A coronal (A) and sagittal (B) reconstructed views of the untreated sternum demonstrating the enlargement of the body of the sternum at the site of the metastatic colon cancer.

He was referred to the interventional radiology service for treatment of his bone pain. He was placed under general anesthesia, and the CT was used to place the 8-ga bone access needle into the sternum at a shallow angle so that it would be less likely to puncture the posterior cortex (Fig. 2). A purpose-designed bipolar radiofrequency (RFA) probe (DFINE, Inc, San Jose, CA) was placed into the tumor so that the RFA field encompassed the entire tumor and proceeded to heat the tumor to 52 C with an elliptical cross-section field size of 2 × 3 cm. Any heating of tissues above 46 C will result in permanent tissue damage and necrosis. The probe was then removed and 4 ml of polymethylmethacrylate (PMMA) cement injected into the cavity formed by the RFA within the sternum (Fig. 3). The procedure was completed, and the patient went to the post anesthesia care unit for recuperation. Two hours later, the patient stated that he had no pain, and this continued for 6 months until his disease burden became overwhelming, and he died 9 months after the procedure without recurrence at the site of treatment.

Fig. 2.

Fig. 2

A sagittal reconstruction showing the bone guide needle and RFA probe entering the sternum.

Fig. 3.

Fig. 3

A coronal (A) and sagittal (B) reconstruction demonstrating the filling of the interior of the sternum with PMMA cement at the site of the metastasis.

Discussion

Colon cancer commonly metastasizes to the liver and lymph nodes, but it is distinctly unusual for it to metastasize to bone. While this lesion had been radiated for pain relief, this therapy is effective after about 6 weeks, and this particular patient did not respond to the therapy in three weeks. While radiation therapy is the standard of care for boney metastases, it takes time to take effect and is effective in 60%-70% of cases. Direct tumor RFA and cement placement have been noted to be close to immediately effective and performed on an outpatient basis. The length of effectiveness of the procedure is usually around 6-9 months, but it can be performed several times if necessary [10]. It should be viewed as an adjunct to radiation therapy not a replacement. If there are several extremely painful lesions that prevent the patient from undergoing radiation therapy, these lesions can be addressed by this method, and the patient sent for radiation treatment of his remaining metastases. Alternatively, if the metastases do not respond to the radiation, this method may be used as a second-line therapy.

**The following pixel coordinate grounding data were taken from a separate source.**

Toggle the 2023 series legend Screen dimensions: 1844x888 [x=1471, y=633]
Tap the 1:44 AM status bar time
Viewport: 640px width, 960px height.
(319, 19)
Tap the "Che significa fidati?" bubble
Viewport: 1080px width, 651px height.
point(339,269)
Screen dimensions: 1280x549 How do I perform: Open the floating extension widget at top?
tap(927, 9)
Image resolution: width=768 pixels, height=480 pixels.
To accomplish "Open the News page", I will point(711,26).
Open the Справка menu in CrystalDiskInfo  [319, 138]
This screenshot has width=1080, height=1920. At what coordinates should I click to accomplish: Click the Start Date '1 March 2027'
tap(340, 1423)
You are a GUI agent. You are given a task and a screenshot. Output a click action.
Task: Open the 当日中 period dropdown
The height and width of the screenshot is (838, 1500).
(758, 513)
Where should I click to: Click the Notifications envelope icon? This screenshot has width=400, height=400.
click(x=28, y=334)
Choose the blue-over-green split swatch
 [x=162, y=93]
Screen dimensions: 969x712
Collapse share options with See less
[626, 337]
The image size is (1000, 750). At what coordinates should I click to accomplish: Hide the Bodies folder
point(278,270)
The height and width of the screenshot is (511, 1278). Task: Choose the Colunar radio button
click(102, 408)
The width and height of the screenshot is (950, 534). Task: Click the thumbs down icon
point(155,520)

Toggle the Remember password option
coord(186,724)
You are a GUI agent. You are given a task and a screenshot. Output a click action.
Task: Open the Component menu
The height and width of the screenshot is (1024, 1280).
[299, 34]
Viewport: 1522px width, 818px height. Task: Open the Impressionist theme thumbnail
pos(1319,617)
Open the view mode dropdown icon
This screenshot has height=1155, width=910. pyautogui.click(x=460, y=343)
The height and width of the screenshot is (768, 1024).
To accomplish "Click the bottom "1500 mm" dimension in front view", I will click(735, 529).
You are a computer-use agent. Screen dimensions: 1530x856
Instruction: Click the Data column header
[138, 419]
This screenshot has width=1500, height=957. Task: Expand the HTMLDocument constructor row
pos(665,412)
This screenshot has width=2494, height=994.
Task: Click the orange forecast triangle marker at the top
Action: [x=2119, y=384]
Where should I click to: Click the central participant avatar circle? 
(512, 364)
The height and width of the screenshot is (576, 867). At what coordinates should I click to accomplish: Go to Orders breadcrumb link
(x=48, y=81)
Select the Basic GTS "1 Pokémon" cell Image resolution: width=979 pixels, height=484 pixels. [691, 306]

Cementoplasty, also known as osteoplasty or vertebroplasty, requires a percutaneous injection of PMMA cement into the bone [9]. This procedure has been used for treatment of painful bone metastasis and can be used alone or as an adjunct to ablation [9]. Typically, this treatment has been used to treat malignancies or fractures of weight-bearing bones and is thought to contribute to pain relief due to: (1) bone stabilization; (2) direct tissue toxicity; (3) neurolysis; and (4) thermal injury [7].

While cementoplasty for weight-bearing bones has proven to be beneficial in pain management of bone metastasis, cementoplasty for nonweight-bearing, flat bones is still largely unreported in medical literature [7]. In 2012, Shah reported a case of a 58-year-old man who was diagnosed with a sternal mass due to metastasis from lung cancer. The patient was treated via sternal kyphoplasty and reported no pain on palpation after the procedure [7]. Similarly, Zhou et al. presented a case of a 67-year-old woman hospitalized with serious chest pain localized to the anterior chest wall. The patient was treated via percutaneous osteoplasty and reported a signification reduction 7 days postprocedure; at her 6-month follow-up visit, the patient still reported no pain [11].

This is an unusual case in that it demonstrates the effective combination of RFA of the tumor combined with the use of PMMA cement. Both modalities will cause tumor death, but the combination decreases the risk of recurrence at the augmentation site [12], [13].

Footnotes

Competing Interests: The authors have declared that no competing interests exist.